For most people, the ability to live independently is critical to maintaining quality of life. The good news is that paying for home care can be the most cost effective method of care. Long-term care is not just about nursing homes anymore.
Governor Wolf recently announced a plan for more Pennsylvania seniors to get caregiver services in their homes rather than in nursing homes. According to a Pennsylvania Department of Health website, the daily Medicaid reimbursement at a Philadelphia Nursing Home is $230 a day or $83.950 a year. For home care, the daily Medicaid reimbursement in Philadelphia is $76 or $27,740 per year. Although the great majority of home care is paid for privately, these are some alternate plans for assistance.
Medicare – Medicare will pay for home care aides if the patient’s medical condition also requires visits from a Registered Nurses, a Physical Therapist or a Speech Pathologist. The individual must be homebound and service must be ordered by a physician and the doctor must certify that the care is medically necessary. While covered by Part A or other private Medicare insurance plans, the services are mostly short term. Medicare will not pay for just personal care since it is considered custodial in nature.
Medicaid – For persons with limited financial resources, Medicaid may pay for nursing home care. The Pennsylvania Department of Aging in conjunction with the Department of Public Welfare also provide programs to help Pennsylvanians live independently in their own homes and communities.
Through the Office of Long Term Living home care services are available through various Waiver programs. These programs offer a wide array of services and benefits for those who qualify. The name Waiver, comes from the fact that the federal government “waives” Medical Assistance/Medicaid rules for institutional care in order for the State to use the same funds to provide support and services for people within their own communities. Each Waiver program has its own set of eligibility requirements. In general, the asset limit for an individual applying for a Waiver program is between $6,000 and $8,000. Additional information is available by contacting the PA Department of Aging at 1-717-783-1550.
VA Benefits – If your loved one is a veteran or is an immediate family member of a senior veteran, benefits may be available through the Veterans Administration. If a veteran has served at least ninety days on active duty with one day during a time of war, he or she may be able to qualify for benefits that could cover a percentage of the costs of in-home care.
Long Term Care Insurance – An ideal scenario for covering the cost of home care is if your loved one has a long term care insurance policy. These policies can help defray all or part of the expenses. Many of these policies will only cover institutional care and not care at home so review the coverage carefully.

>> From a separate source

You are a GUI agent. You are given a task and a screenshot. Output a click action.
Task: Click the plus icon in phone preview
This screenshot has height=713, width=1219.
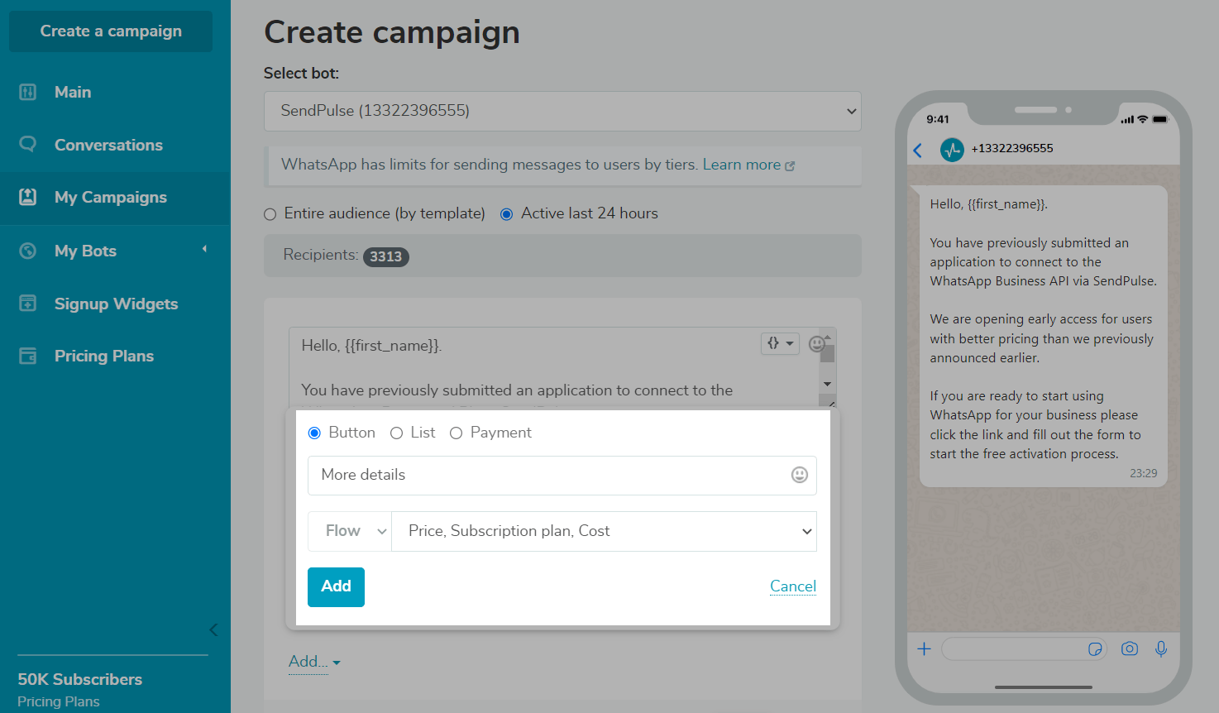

If your loved one is young enough and can afford the premiums, be certain that the policy covers home care as an option before making the purchase.
Private Pay – Life savings and other investments may need to be used to pay for long term care. The amount of savings used depends on the amount of coverage needed. Care for a senior with Alzheimer’s may need 24 hour care. Talk to your doctor first about the amount of care you will need and then research the best alternative. A reverse mortgage or Home Equity Line of Credit may be viable when significant equity remains in the private residence.